In the New York home performance world, though…you ARE the market. Anyone who’s not in your system has to compete against it. So I don’t think you’re transforming the market. I think you’re killing it, or at least strangling it.
I get it. You have a long-term plan, but contractors live in a short-term world. We have bills and mortgages to pay, every month, but you don’t. You’re looking a decade out. In 2025, you hope that “solutions are implemented on non-affordable housing buildings without subsidy.” (1)
In 2025, I’ll be fifty-four years old. My pre-pubescent son will have been out of high school for years. I don’t have the energy to wait around for you to hope that things will turn out the way you planned, because what you’re telling me is that you’re giving up; you’re just taking a long time to do it. It’s right there, in your words – you don’t want to subsidize projects. So why are you?
You’re stifling the market. In 2012, you had 231 Home Performance with Energy Star (HPwES) contractors. In 2017, you have 240. (2) In five years, you added…nine contractors. I was one of them.
You say, in your reports, that contractors “continue to be willing and eager to participate in this offering.” Are you sure about that? I think that’s boilerplate language. I keep seeing it. I don’t think you read your own reports.
Maybe you feel that way because you’ve finally managed to increase the number of projects you’re doing:
All of this says to me that your CURRENT contractors are doing MORE work. (edit: a source mentioned to me that a potential reason for the recent increase in the number of jobs was because combined EmPower/HP jobs are now being counted, where they weren't before - there's no actual "real" increase) I think that’s great. More power to them! But if you want to grow the market, that means that you need more NEW contractors, and I’ll tell you why they’re not joining you.

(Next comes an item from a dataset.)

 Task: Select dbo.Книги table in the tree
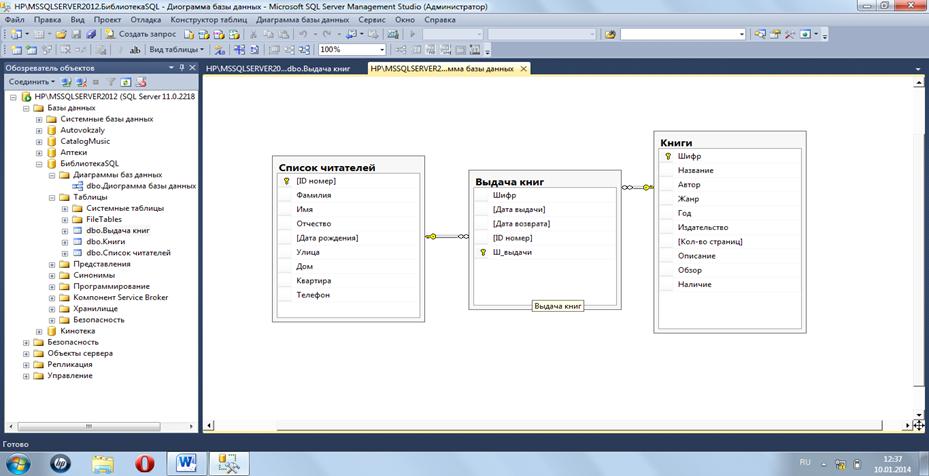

You simultaneously promote and devalue my work. It’s confusing. You promote “free” energy audits for homeowners, but only pay me $250 to do one. Before you got in my way with your free-audit program, I was paid $400. Some people charge more than $1000 for them, and that's completely justifiable because an energy audit doesn't just look at "energy." It also looks at the safety and health of the home. But now, people are used to the idea that "energy audits" are free. When the audit is free, homeowners start to think that the work to fix their house is free too. You dug a hole, and I need to climb out of it. You made my job harder, so I raised my prices.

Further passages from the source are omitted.